_Task:_ Update the entries below by replacing "screenshot" with "screen capture" wherever it occurs, keeping everything else unchanged. Leave the pictures out of your answer.

------ Data to use

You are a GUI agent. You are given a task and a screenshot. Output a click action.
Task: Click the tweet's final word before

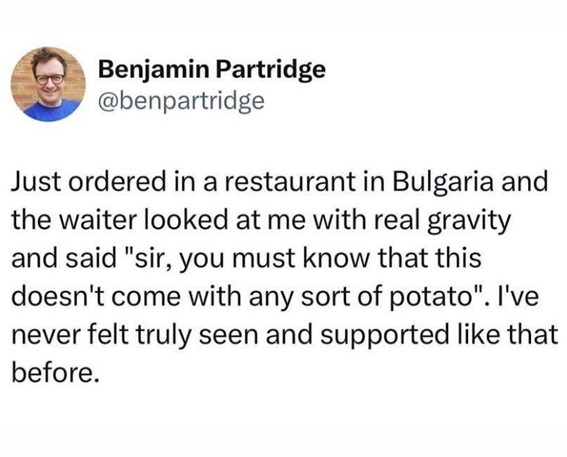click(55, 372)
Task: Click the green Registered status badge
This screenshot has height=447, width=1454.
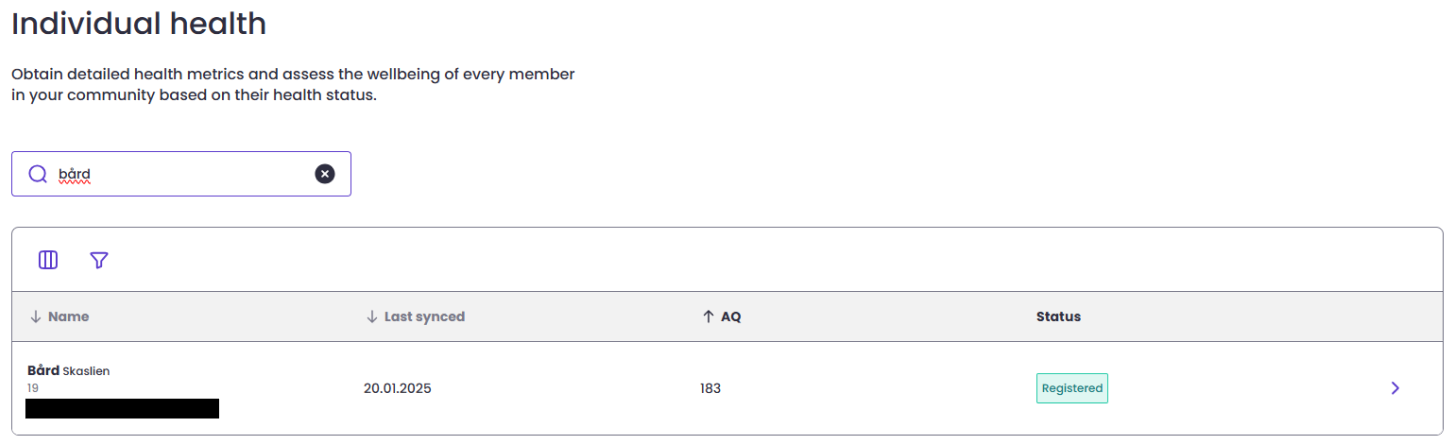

------------

_Response to this task:_
You are a GUI agent. You are given a task and a screen capture. Output a click action.
Task: Click the tweet's final word before

click(55, 372)
Task: Click the green Registered status badge
This screen capture has height=447, width=1454.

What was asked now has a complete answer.